Just as a human life amendment is a sort of Holy Grail for the pro-life movement, so Freedom of Choice Act is that ultimate prize for the pro-abortion Left. Its language is unwavering and clear. If passed, the FOCA would prohibit the government from any interference with a woman’s “right” to “terminate a pregnancy prior to viability or… after viability where termination is necessary to protect the life or health of the woman.” It would also prohibit “discrimination… in the regulation or provision of benefits, facilities, services, or information.”
As such, however, the FOCA leaves no room for “moderates” on the abortion issue. As PRI reported in our earlier Weekly Briefing on this topic, the FOCA’s language is as sweeping as it is defining-meaning that it has served as a sort of abortion “litmus test” in the past. Now, when the abortion lobby has not only a Congressional majority but a friendly president-elect, this aspect of the FOCA may come back to haunt them.
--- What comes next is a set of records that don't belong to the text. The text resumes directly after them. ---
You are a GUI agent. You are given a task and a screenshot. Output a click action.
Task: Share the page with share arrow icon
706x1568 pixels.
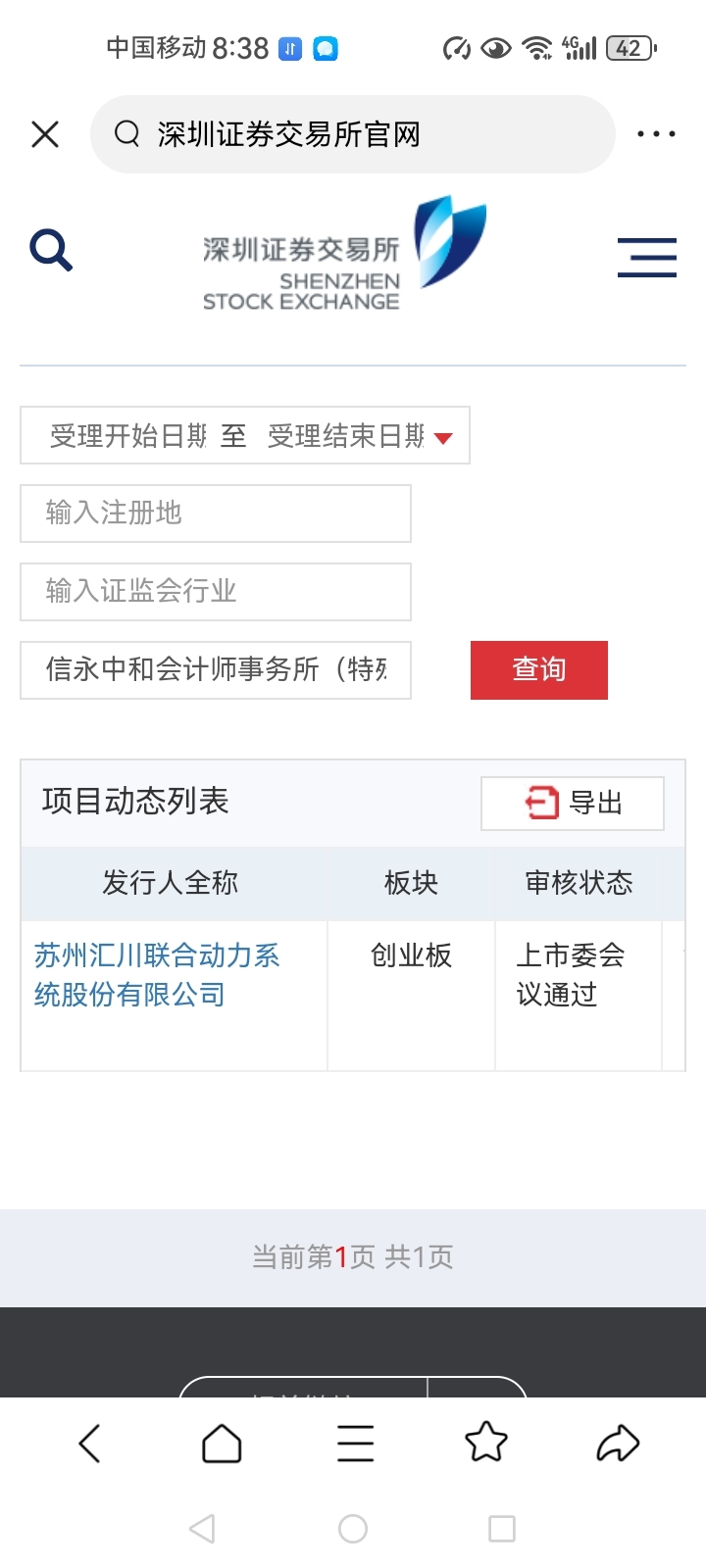tap(618, 1444)
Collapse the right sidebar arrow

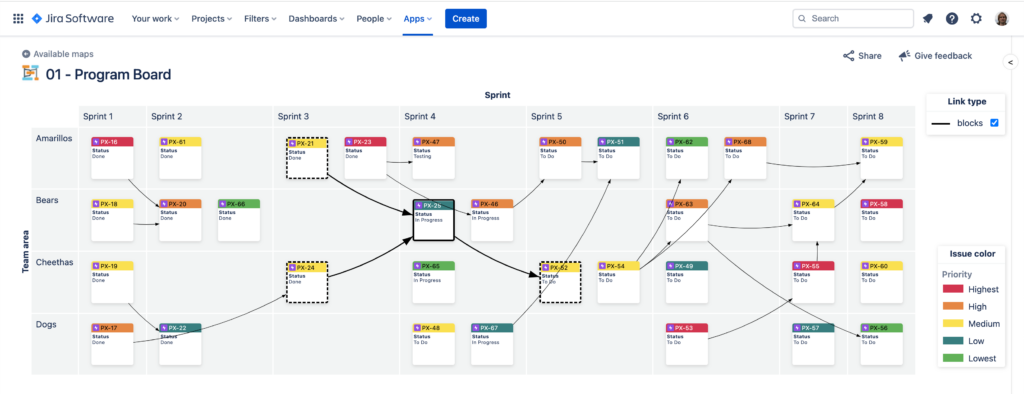tap(1010, 62)
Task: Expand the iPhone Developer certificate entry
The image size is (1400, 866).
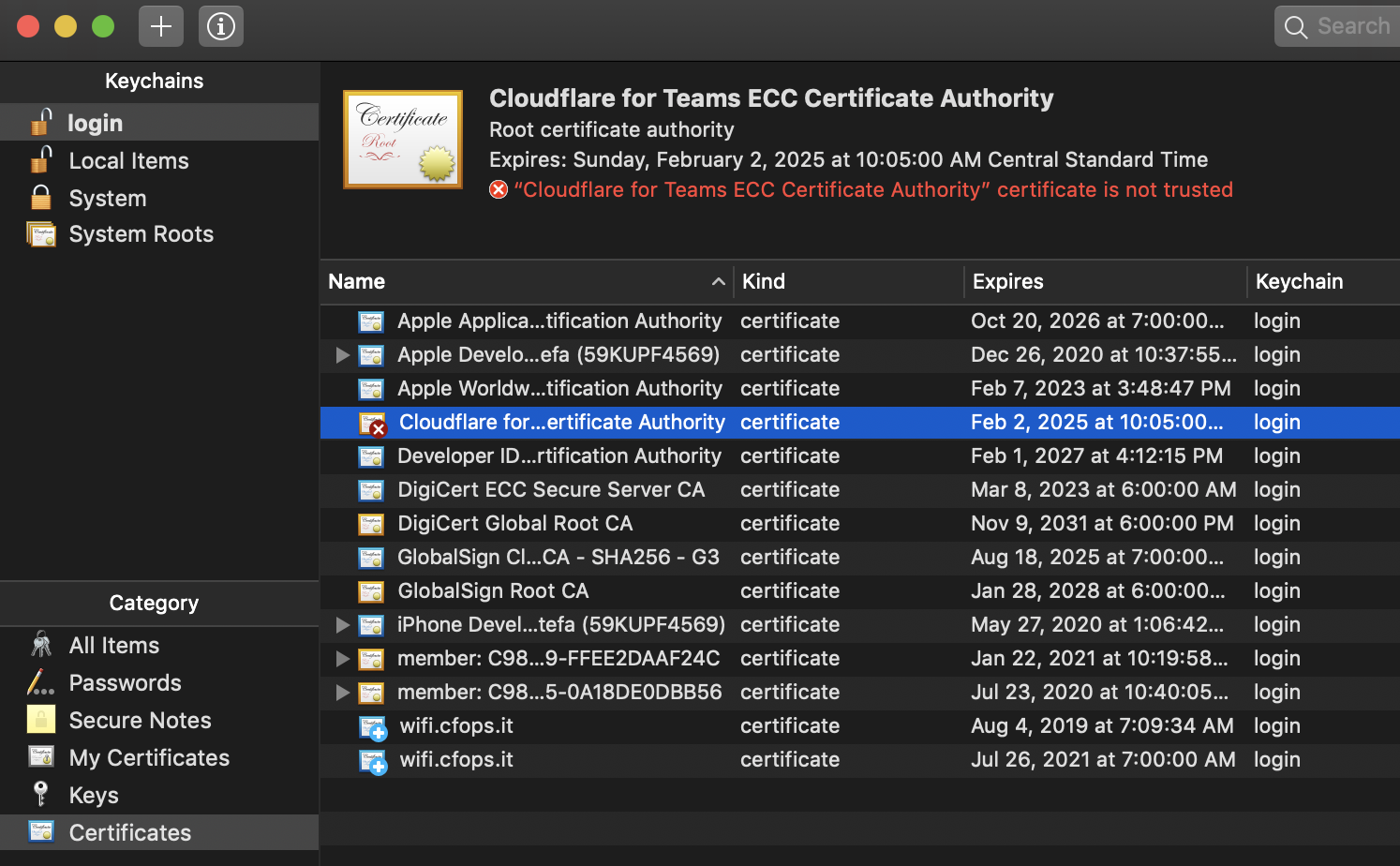Action: point(342,625)
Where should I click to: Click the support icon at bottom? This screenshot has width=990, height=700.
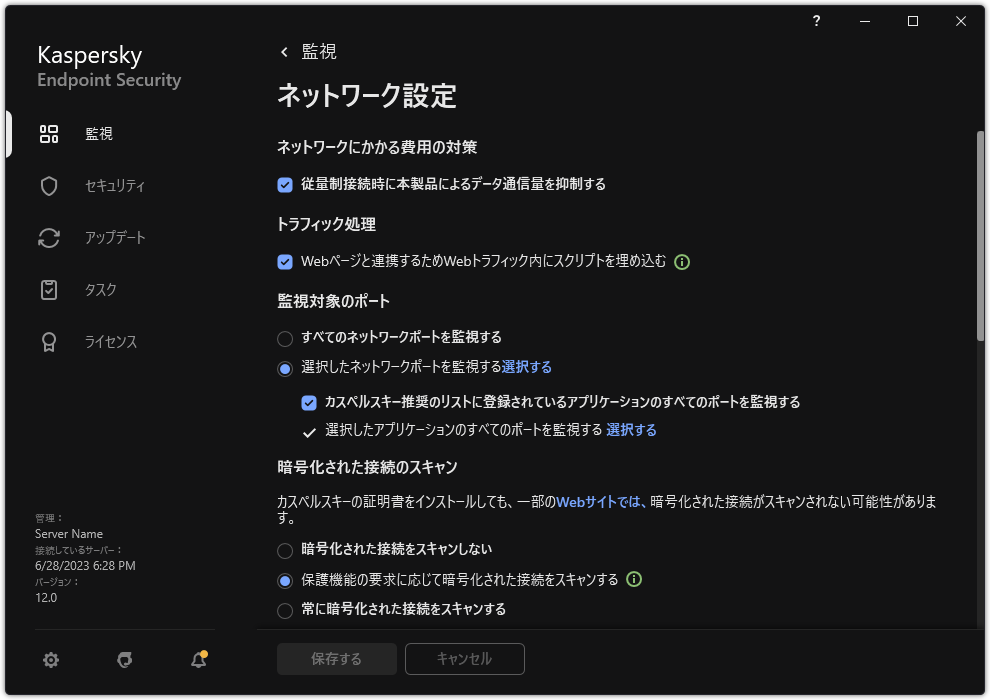pyautogui.click(x=123, y=660)
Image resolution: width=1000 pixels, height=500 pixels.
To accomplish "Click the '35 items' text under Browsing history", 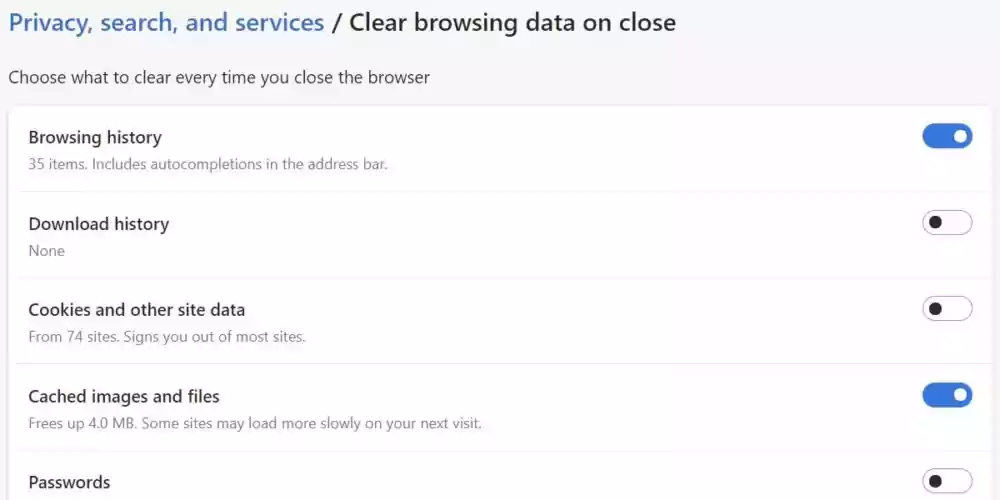I will [x=57, y=164].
At least, that’s the hope.
In the past, the FOCA has been shot down not simply by abortion opponents, but by moderates on either side of the political aisle. These moderates, uncomfortable with the bill’s hard-partisan line, balked at passing it and effectively stalled it. Although the balance of power has shifted in Congress, many fence sitters have still to be persuaded of the bill’s legitimacy.
Add to that the work of stalwart pro-lifers like Rep. Chris Smith (R-NJ) and Sen. Tom Coburn (R-OK), among others, and the bill will face a very tough battle to make it to the President’s desk.
But it is still possible that the bill might pass, and it should therefore be a call to action for pro-lifers; a catalyst for grassroots activism. House Democrats recently voted to change the House’s “fairness rules,” changes that make it far more difficult for the minority to retain a meaningful voice in House proceedings. In addition, Obama’s presence in the White House will no doubt embolden his political allies, who may take the opportunity to apply pressure to the more wavering members of their ranks.
In short, the FOCA is undoubtedly a threat. However, if the pro-life movement unites against it, it does not need to be a devastating one. Action taken by various groups to petition the incoming president (including a widespread petition by the United States Conference of Catholic Bishops, as well as one put out by PRI) is very important and an appropriate level of response to this threat. It is also vitally important that pro-life groups urge their supporters to apply pressure to their Senators and Congressmen, letting them know that the FOCA is not welcome in their states and districts.
In other words, Barack Obama was assuredly telling the truth when he said that he would sign the Freedom of Choice Act, should it find its way to his desk. It is the duty of pro-lifers to ensure that it never reaches that point.